More Napoleonic Era! I thought of grouping at least four of these together, but it simply covers too much personal history in the lives of the Morland family characters. This book really piggybacks onto the one before it, ‘The Emperor’ and much is the same.
Unfortunately for Lucy’s marriage to Chetwyn, she is simply incapable and unwilling to end her affair with Captain Weston, she didn’t bother to hide the fact from her husband that her firstborn son, the heir to the title of Aylesbury is in fact a child of the affair. That does not bode well. Lucy will never give up anything she feels strongly about and soon she informs him that she is pregnant again by Weston. This child Chetwyn feels is beyond his power to recognize and claim as his own, and the boy Thomas is sent to Heloise to be raised.
Rebuffed at every turn Chetwyn sinks further and further into unhappiness until tragedy finally overtakes him.
Heloise lives in the country not far from Morland Place which is a terrible idea because it keeps James’ mind on her constantly, and the man is entirely useless. Not only is he incapable of showing his wife Mary Ann the love she desperately needs but hides behind her cold exterior; but he doesn’t love his son by her at all, instead becoming unnaturally devoted to their first child, a daughter called Fanny, to the degree that the kid is an incredible brat. That happens when a child sees how to manipulate before it can even talk.
This drives Mary Ann more and more to take her son and spend time in Manchester, a filthy depressing place of mills machinery and desperate poverty and misery. To her surprise, Mary Ann finds herself drawn to help the very sick and weak, and futilely tries to convince her powerful father that the revolting condition the humans are living in are a threat to all, even as cholera rages unchecked through the city.
This chain of events leads to a culmination of tragedy, with a bit of a bright spot at the end that as a reader you aren’t entirely sure the characters involved very well deserve.

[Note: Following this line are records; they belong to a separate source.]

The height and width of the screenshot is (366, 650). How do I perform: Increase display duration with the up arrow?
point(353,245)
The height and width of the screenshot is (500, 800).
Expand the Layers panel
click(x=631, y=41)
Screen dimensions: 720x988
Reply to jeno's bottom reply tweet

The book is simply chock-full of naval matters, far worse than the one before it, and I had quite a time forcing myself to not skim it. The famous battle of Trafalgar is included in great detail, but Lucy back at home eating up all the news and talking like she knows as much as an Admiral is really off-putting. I really hope this book is a dark before the dawn type of story, but something tells me things can still get worse.